(Source data)
#####

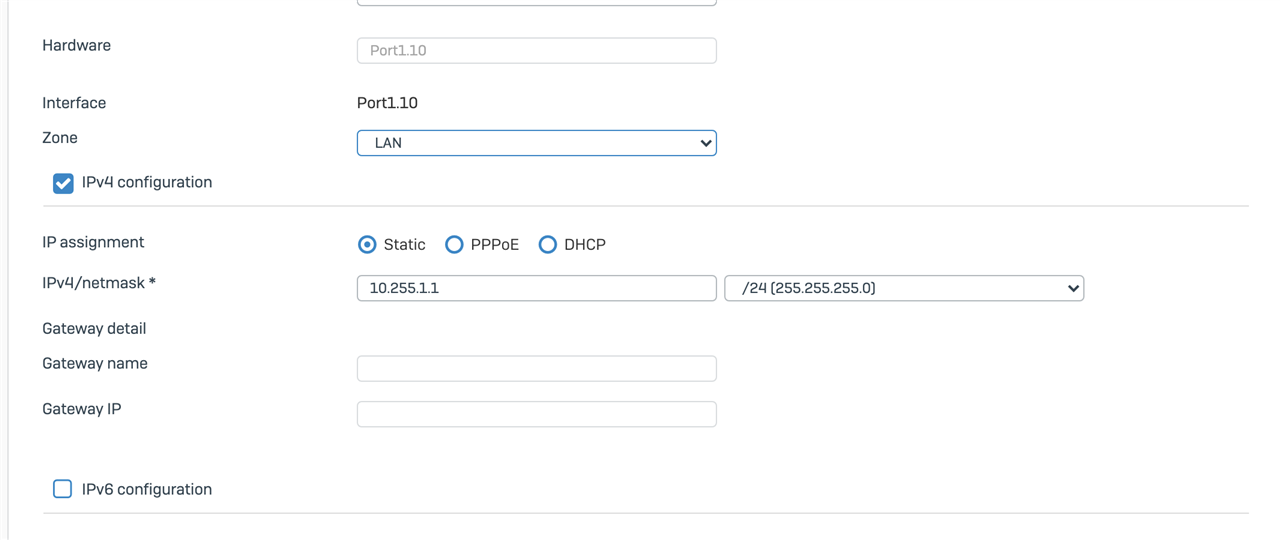The height and width of the screenshot is (540, 1280).
Task: Click into the Gateway name input box
Action: pos(536,368)
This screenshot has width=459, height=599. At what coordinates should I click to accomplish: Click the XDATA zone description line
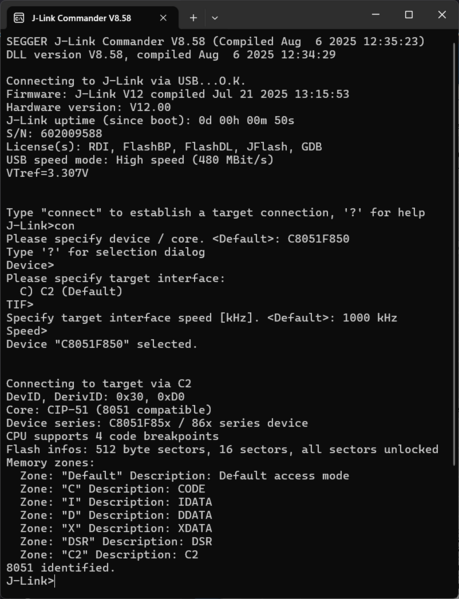click(116, 528)
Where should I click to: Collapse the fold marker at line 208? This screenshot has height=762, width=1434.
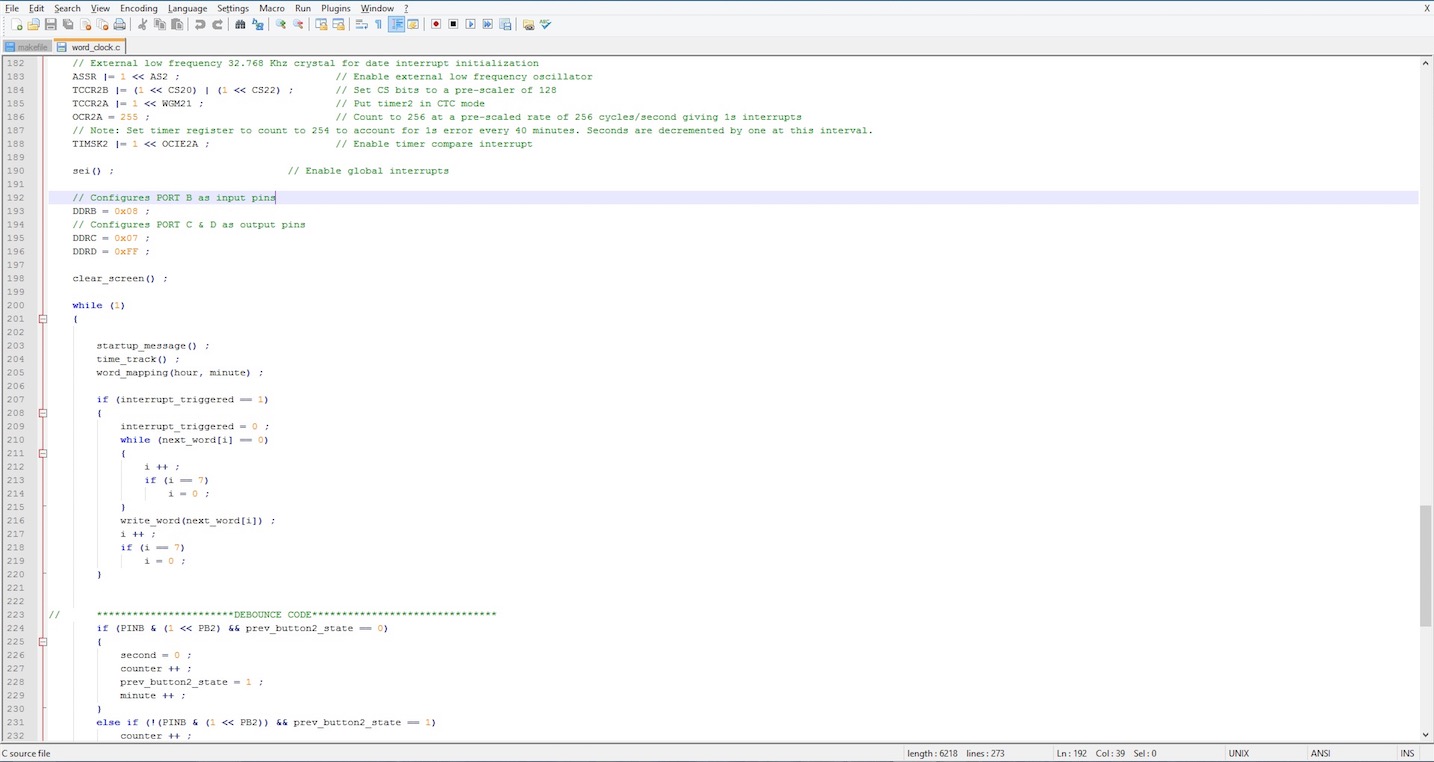[43, 413]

#####

What is expected
All lines from the one containing "Where should I" through the final line of the entries above must be restated word for word, pictures excluded.

Written answer
Where should I click to: Collapse the fold marker at line 208? This screenshot has height=762, width=1434.
[43, 413]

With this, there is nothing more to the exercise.